GOP wants to cut $30 billion from veterans spending
“The Republican Party is always looking to ‘thank Veterans for their service’ but when it comes time to put your money where your mouth is this is what they do,” tweets Rep. Eric Ager, one of our local Democratic state House members. “So many veterans in NC like me rely on the VA for healthcare and this won’t help.”
This is what the GOP wants to do to those veterans. Democrats Rep. Mark A. Takano (Calif.), Rep. Debbie Wasserman Schultz (Fla.) and Rep. Chris Deluzio (Pa.) write at Military Times:
Thirty million fewer healthcare visits. Fewer staff, increased claims backlog, longer wait times for benefits. Almost a $30 billion shortfall for veterans funding. That’s the uncertainty that awaits America’s veterans, should Congressional Republicans succeed in dramatically slashing federal spending as House Speaker Kevin McCarthy proposed on April 19.
Last Congress, we honored our promise to toxic-exposed veterans by providing benefits and care to approximately three million veterans exposed to toxins, including burn pits. However, this achievement is meaningless if the funding to implement it is gutted. Republicans have promised to reduce funding to fiscal year 2022 levels —which risks a 22% decrease in resources for veterans’ care and benefits. And many of them are calling for even deeper cuts.
Cutting care and services by nearly a quarter is a disservice to the men and women who have served this country, and befuddling given how often Republicans wrap themselves in the flag and embrace the veteran community.

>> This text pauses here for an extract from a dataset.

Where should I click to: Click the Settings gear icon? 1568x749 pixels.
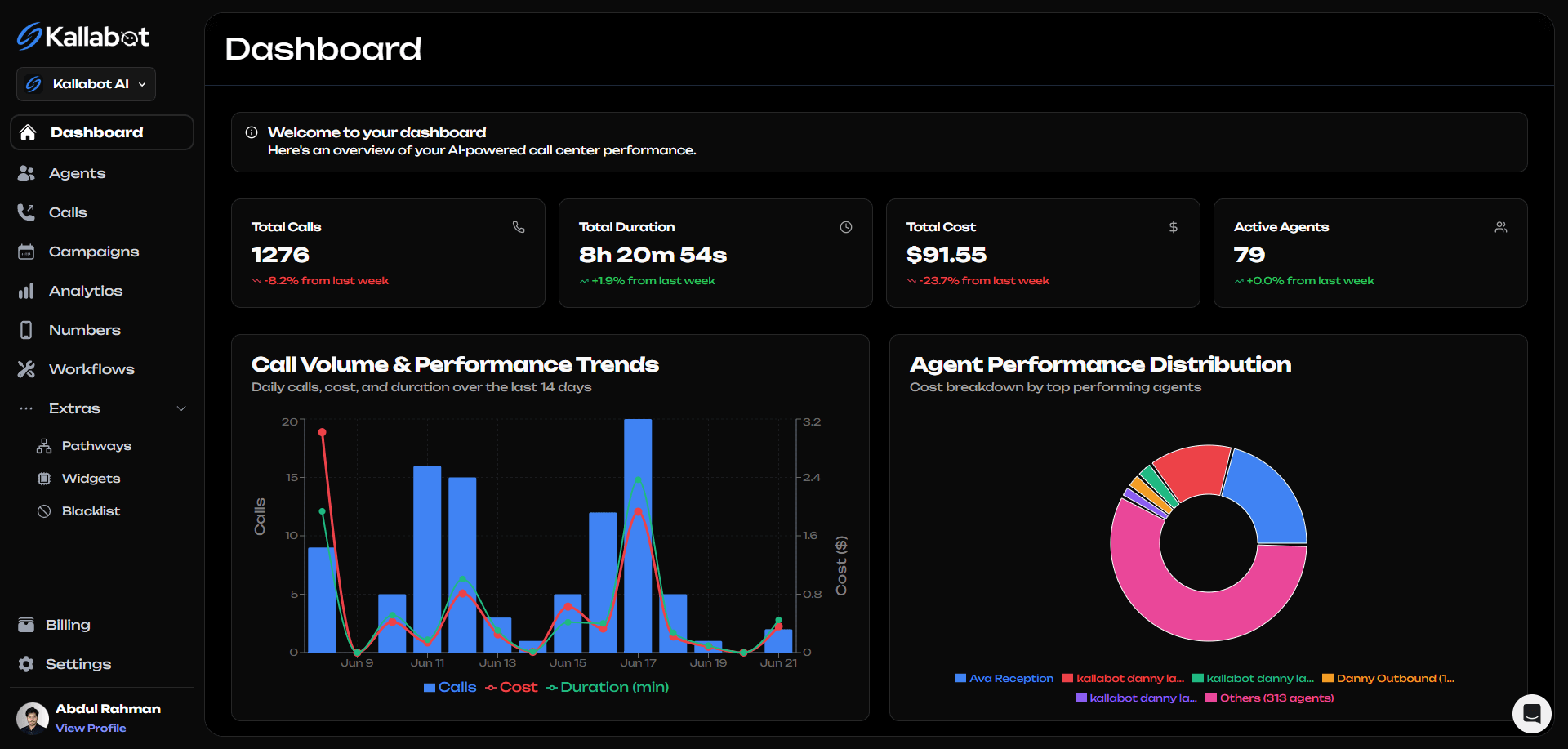26,664
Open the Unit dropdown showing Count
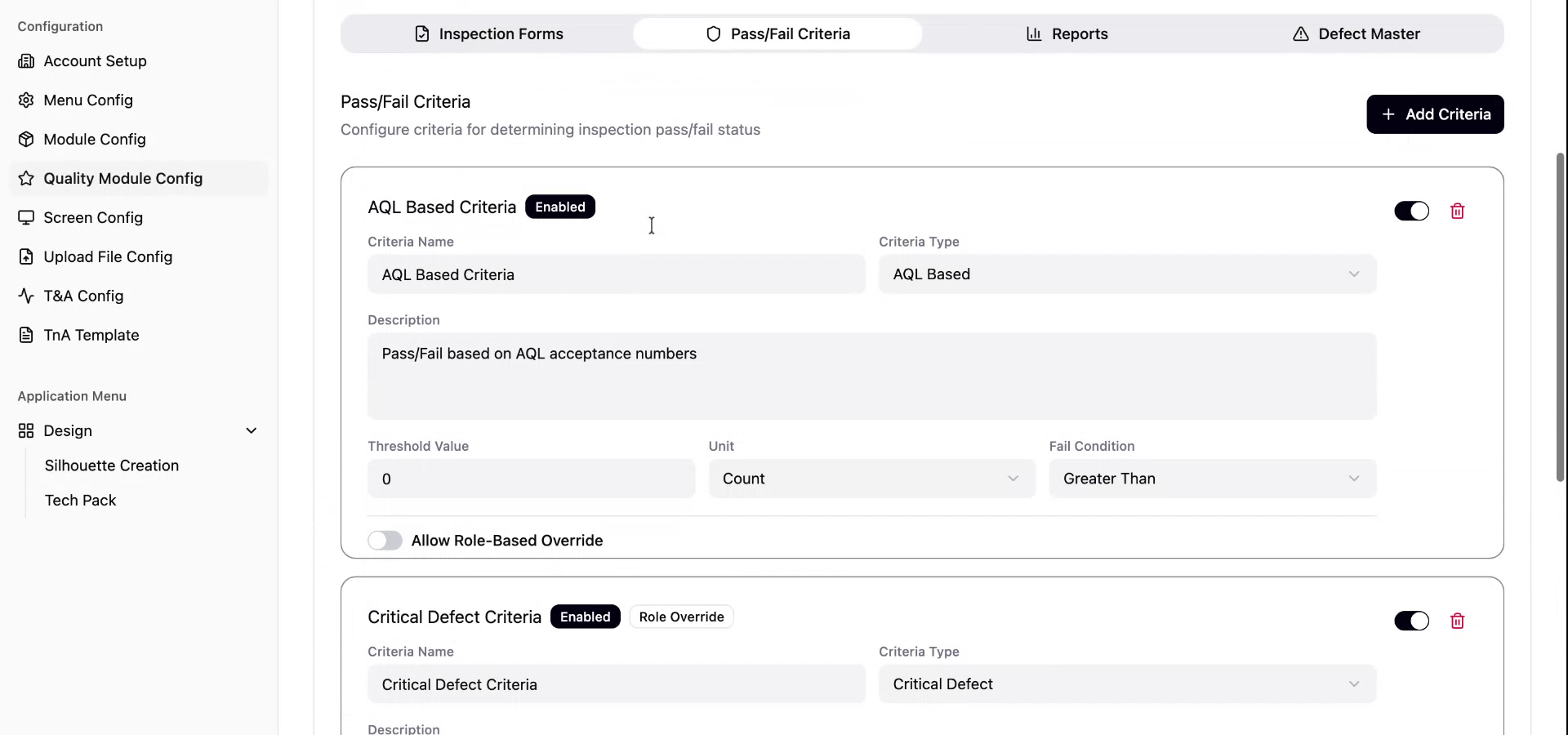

Here’s what House Republican’s proposed cuts would mean for veterans — reduced veterans’ access to care, fewer staff to process claims, longer wait times for benefits, less support for national cemeteries, weakened VA cybersecurity and telehealth services, and a further deteriorated VA infrastructure. VA Secretary McDonough says the cuts could mean a potential reduction of 30 million healthcare visit for veterans and the loss of over 81,000 VA employees providing benefits to veterans.
This news is guaranteed to land with a thud in veterans’ communities nationwide. As members of Congress who sit on committees with jurisdiction over veterans issues, we hear from veterans, and the organizations that advocate on their behalf every day. We encourage our House Republican colleagues to ask our country’s 19 million veterans whether they think slashing investments in their well-being makes sense. Our guess is they won’t like the answer.
There’s a saying, “either put up or…” It’s time for Republicans to put their money where their mouth is, and demonstrate their commitment to America’s veterans by producing a budget that honors those who served, lest they allow veterans’ healthcare and benefits to be held hostage by the extreme wing of their party.
Veterans’ care and benefits are sacred promises we pay to our veterans as part of the cost of war and in acknowledgment of their sacrifice. We owe it to our nation’s veterans to honorably recognize their service — not subject them to political hijinks with potentially disastrous consequences.
“This is what they do”
How many times have we seen this movie? Plenty, in Ager’s view. “This is what they do.”
Robert Reich wrote in 2020:
But now Trump and Senate Republicans are repeating history. In 2016, when Trump was asked about the debt, he claimed “We pay it back so easily.” Then he blew up the debt by passing a giant tax cut for corporations and the wealthy.
So even though Trump inherited the longest economic expansion in history, he increased the ratio of debt to GDP to over 105 percent. And Republicans have reverted to the same, old playbook – threatening to cut Social Security, Medicaid, and Medicare because, they say, “we can’t afford” these programs.
Time and again, Republicans scream about the national debt when a Democrat is in the White House, cleaning up the mess they caused. But when there’s a Republican administration, they couldn’t care less about the debt. When Mitch McConnell was asked about soaring debt and deficits his response was, “It’s disappointing, but it’s not a Republican problem.”
Neither are veterans. Let one know every chance you get.